Abstract A general method for the homologation of aldehydes to α‐amino aldehydes (aminohomologation) has been developed, which employs nitrones as iminium derivatives of the aldehydes. Key operations include a) the addition of a thiazole metalated at C‐2 to the N ‐benzylnitrone derived from the aldehyde, b) the reductive dehydroxylation of the resultant thiazolyl N ‐benzylhydroxylamine, and c) the unmasking of the formyl group from the thiazole ring. The homologation sequence was studied by employing nitrones derived from various chiral polyalkoxy aldehydes and dialdoses. The addition of 2‐lithiothiazole to these nitrones was syn ‐selective, whereas the reaction with the same nitrones precomplexed with Lewis acids was anti ‐selective.
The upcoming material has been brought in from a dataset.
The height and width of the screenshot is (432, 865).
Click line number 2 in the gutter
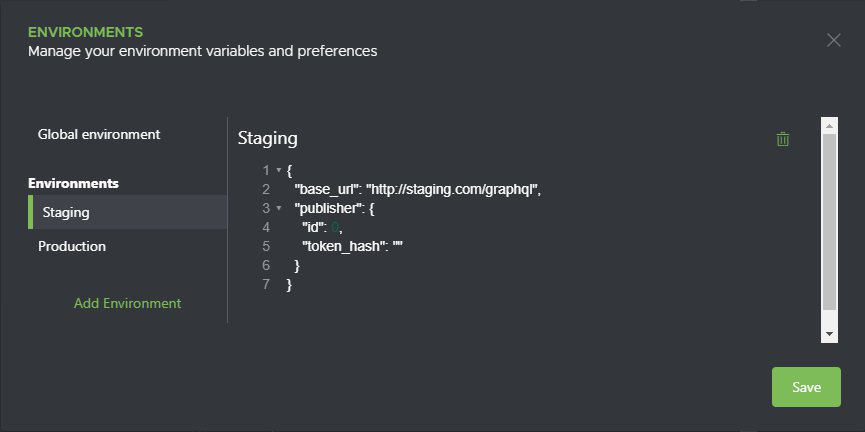266,189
Hence, from each nitrone a pair of diastereoisomeric hydroxylamines was obtained. These compounds were then converted by the above sequence into α‐epimeric α‐amino aldehydes. Model elaborations of some of these products afforded the amino sugars D‐glucosamine, D‐mannosamine, D‐nojirimycin, and advanced intermediates for the synthesis of destomic acid and lincosamine.